We tried to fight against the inevitable. He had steroids to improve his mobility, special food to prolong his life and blood-tests to track his progress.
We sought assurances that he wasn’t in pain and had a quality of life, until one day it became blatantly obvious that he didn’t and that the battle was for us, not him.
It’s four weeks since we said goodbye. Our hearts are broken. Sometimes, I think I see him out of the corner of my eye in the garden, beneath the washing line – and then I remember and the tears start again.
The children miss him hugely. In the same way we’ve never parented without him, they’ve never lived without him.
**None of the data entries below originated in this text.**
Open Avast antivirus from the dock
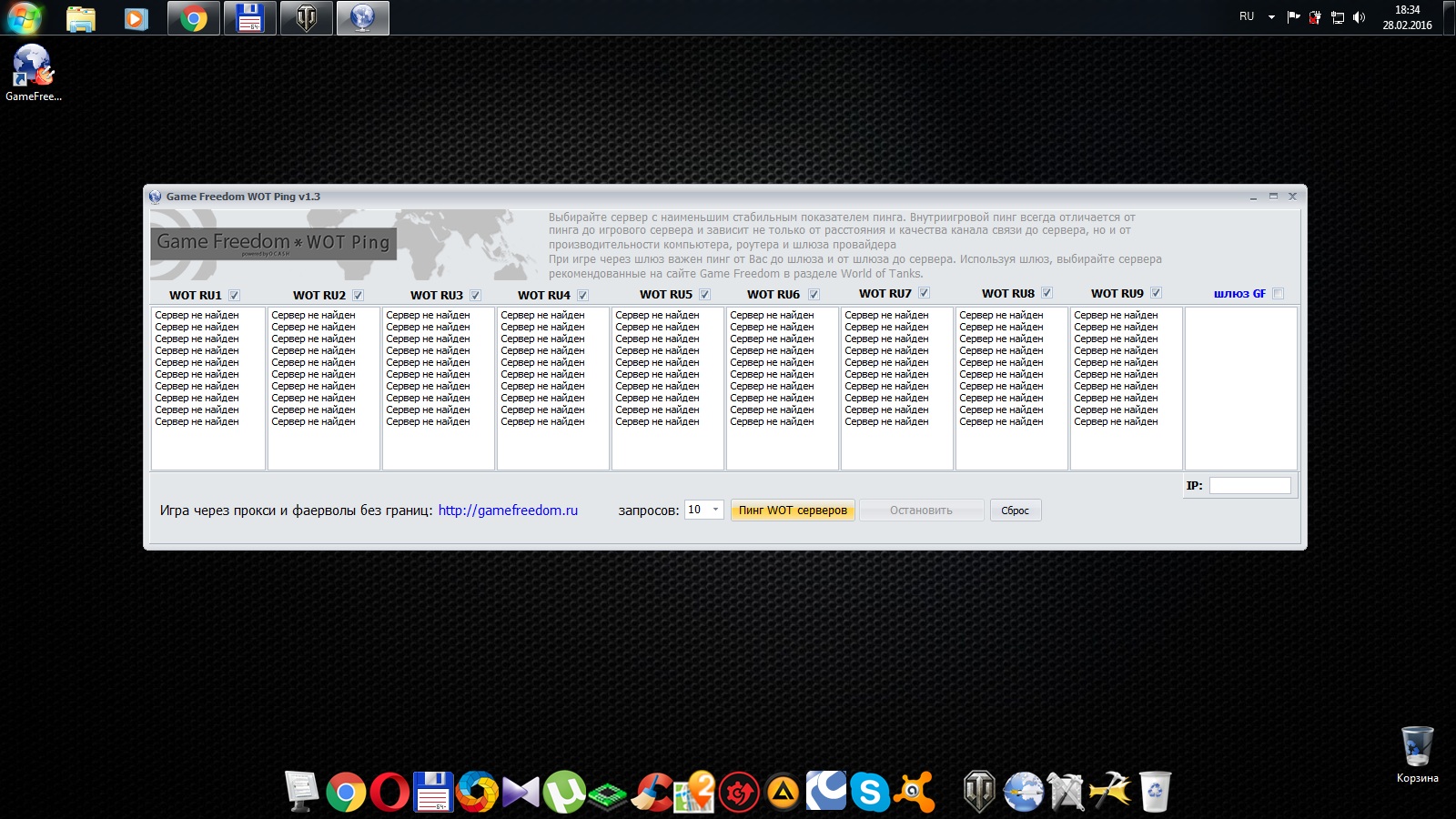The height and width of the screenshot is (819, 1456). [915, 793]
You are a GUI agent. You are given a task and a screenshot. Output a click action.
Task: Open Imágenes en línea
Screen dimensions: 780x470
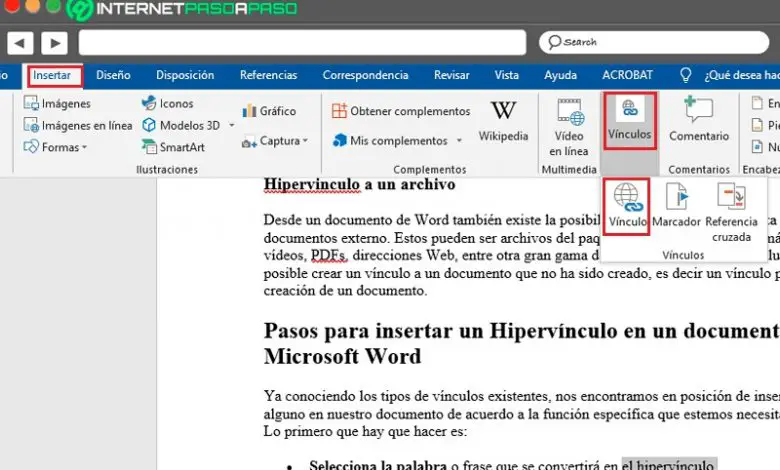(x=77, y=125)
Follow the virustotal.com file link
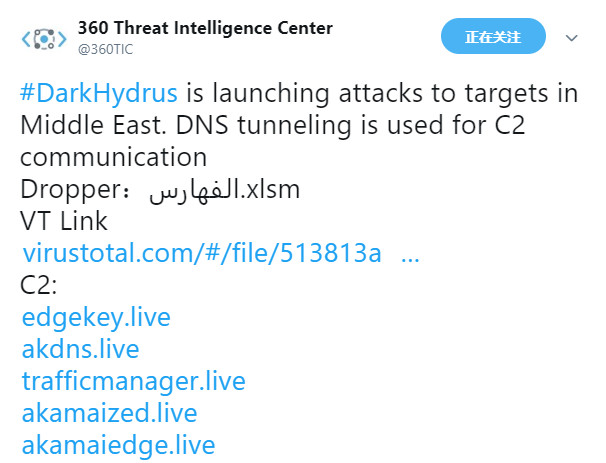 [x=202, y=253]
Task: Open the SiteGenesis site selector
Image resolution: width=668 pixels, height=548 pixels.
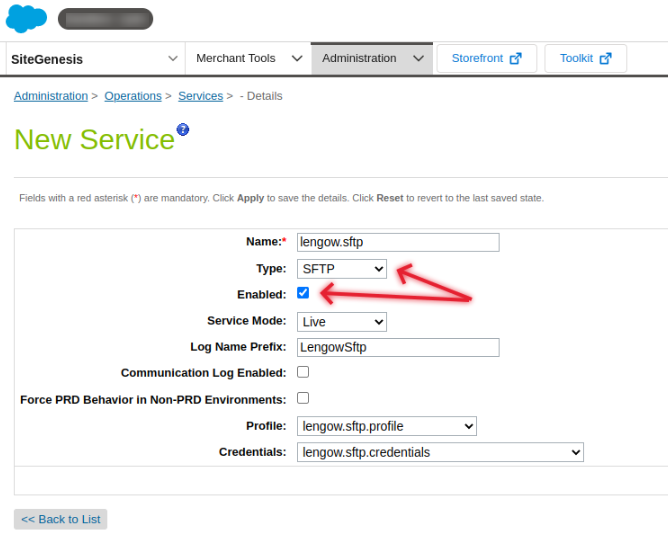Action: (x=95, y=59)

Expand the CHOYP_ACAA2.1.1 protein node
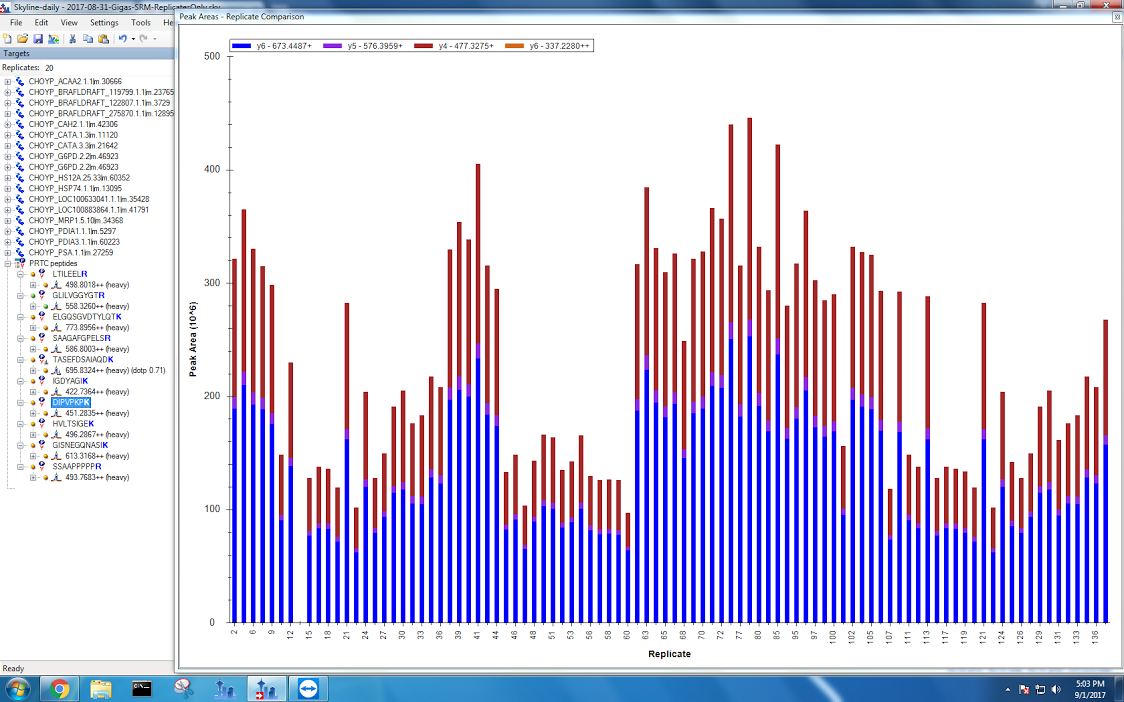coord(8,82)
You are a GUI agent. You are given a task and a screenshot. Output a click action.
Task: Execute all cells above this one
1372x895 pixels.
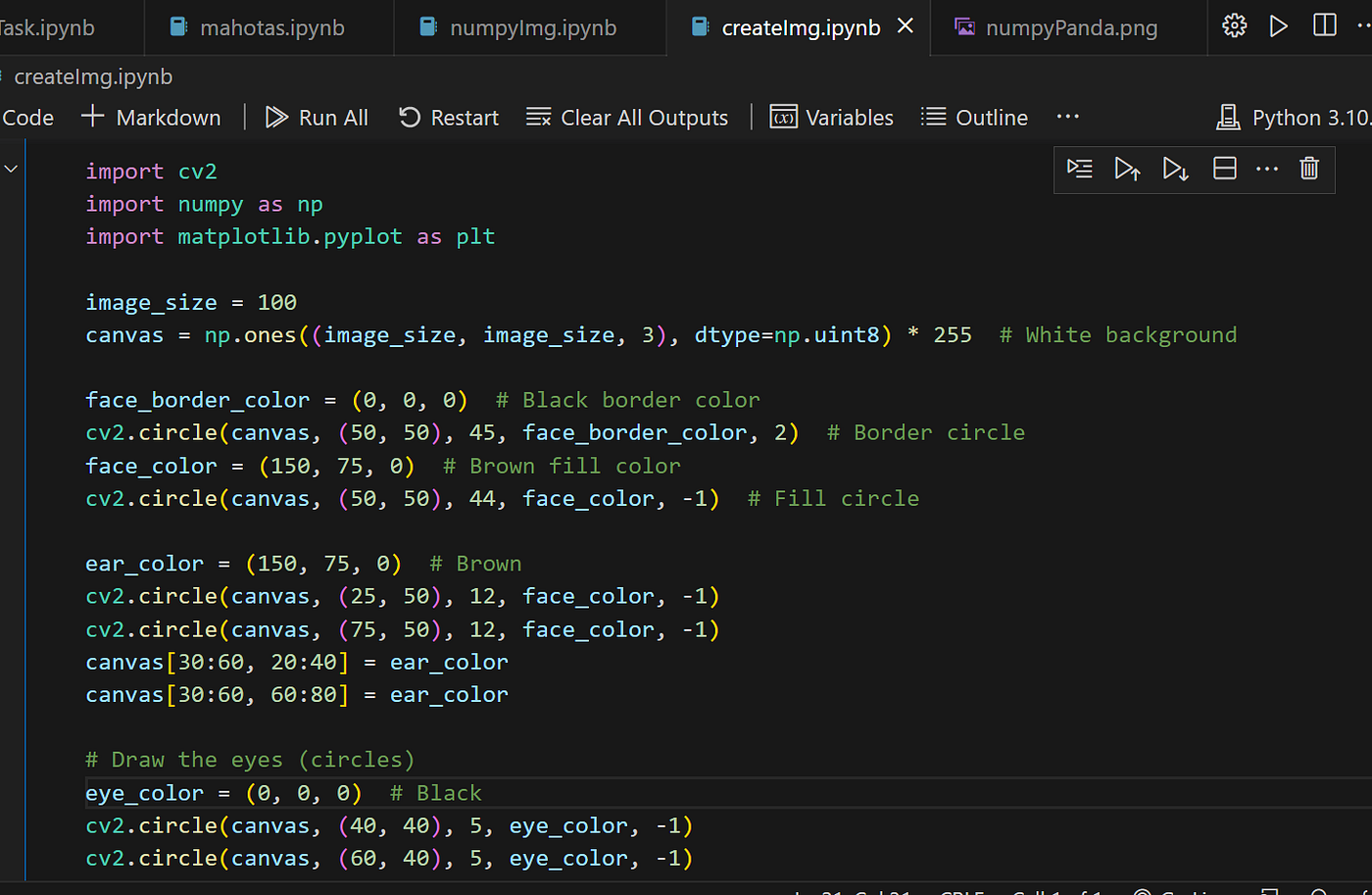tap(1127, 169)
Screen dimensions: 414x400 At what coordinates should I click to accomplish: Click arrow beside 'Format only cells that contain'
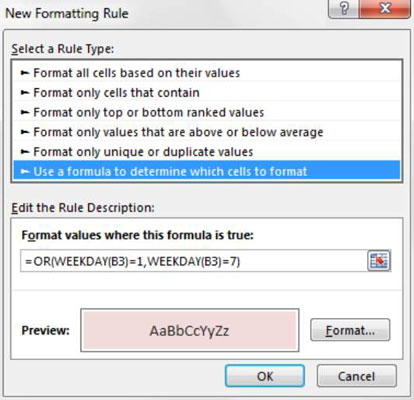[x=25, y=92]
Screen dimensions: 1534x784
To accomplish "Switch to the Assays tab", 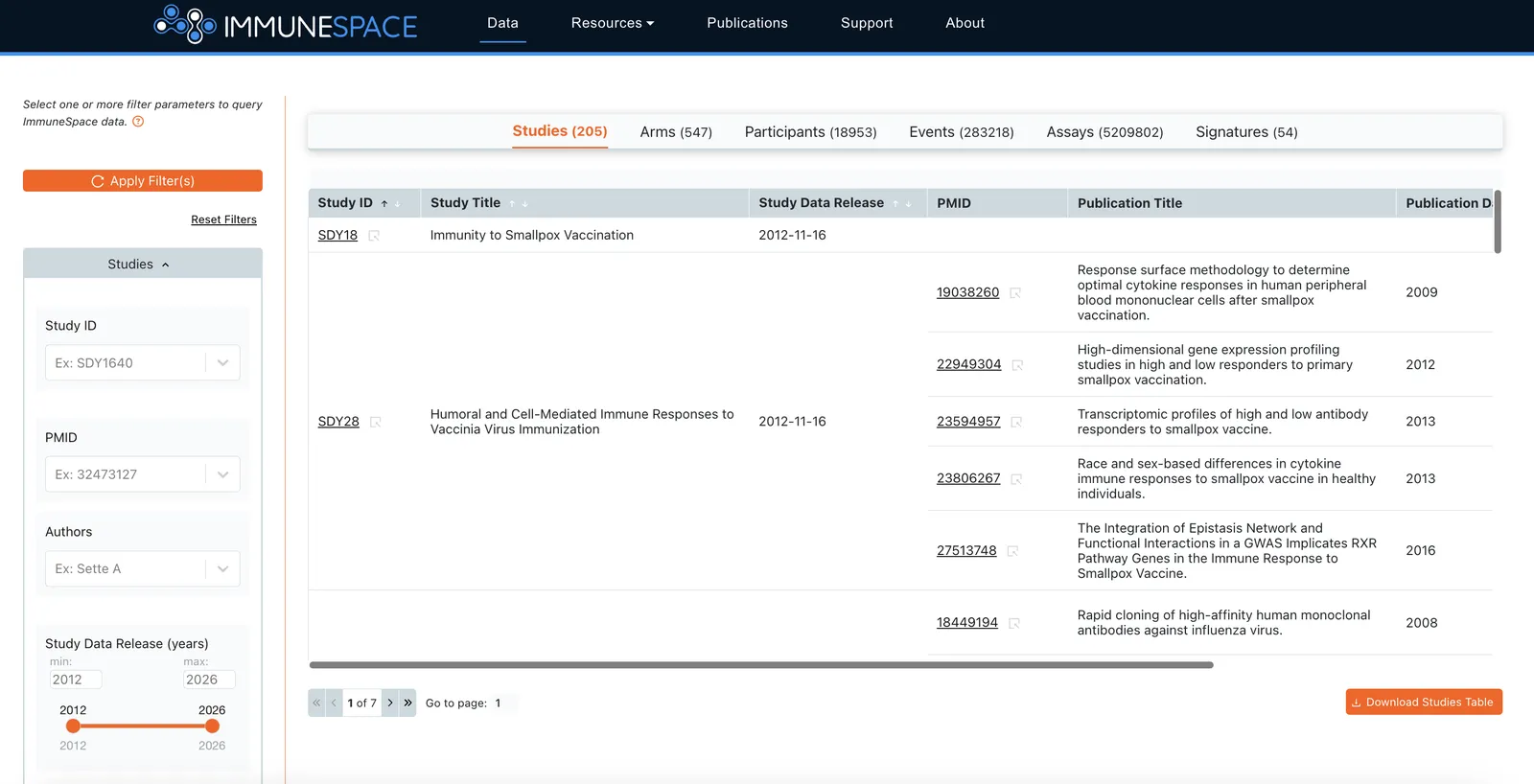I will click(x=1104, y=132).
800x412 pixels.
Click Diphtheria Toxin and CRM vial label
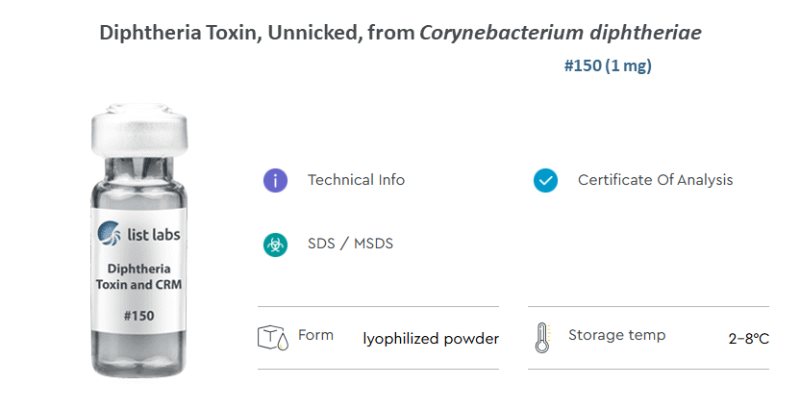pyautogui.click(x=139, y=276)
Rodney wasn’t just a dog. He was part of our family and we loved him so much.
Mourn your dog and do not minimise your loss
Joanna Fortune, Clinical Psychotherapist says: “the animal-human bond is a strong one and for many people the loss of a family dog is in almost every way comparable to the loss of a human loved one."
"Losing a loved dog is about losing more than the dog alone, you also lose the comfort, the fun, the companionship the dog brought into your life as well as the rituals you shared ie a daily walk, being greeted at the door upon returning home, whoever had the job of feeding the dog etc, these are now gaps in your daily life.
"Pets offer us unconditional love and that’s a large part of what we grieve when they are gone."
"It’s important to grieve a pet when they die,” she adds. “We must not minimise this loss as just a pet but allow ourselves to feel and process the impact the loss is having."
"Children grieve differently according to their developmental stage”.
“Some will want to cry and talk about the pet a lot and others will not want to do that at all and could find the constant mentions difficult. It can help to have a ceremony for your family to bury the pet or scatter their ashes.
"Making a memory board with photos can also help."
While Joanna says there is no timetable for grief “if the feelings were to increase in intensity or linger you might need to consider consulting with a specialist to support you/your child through the loss.”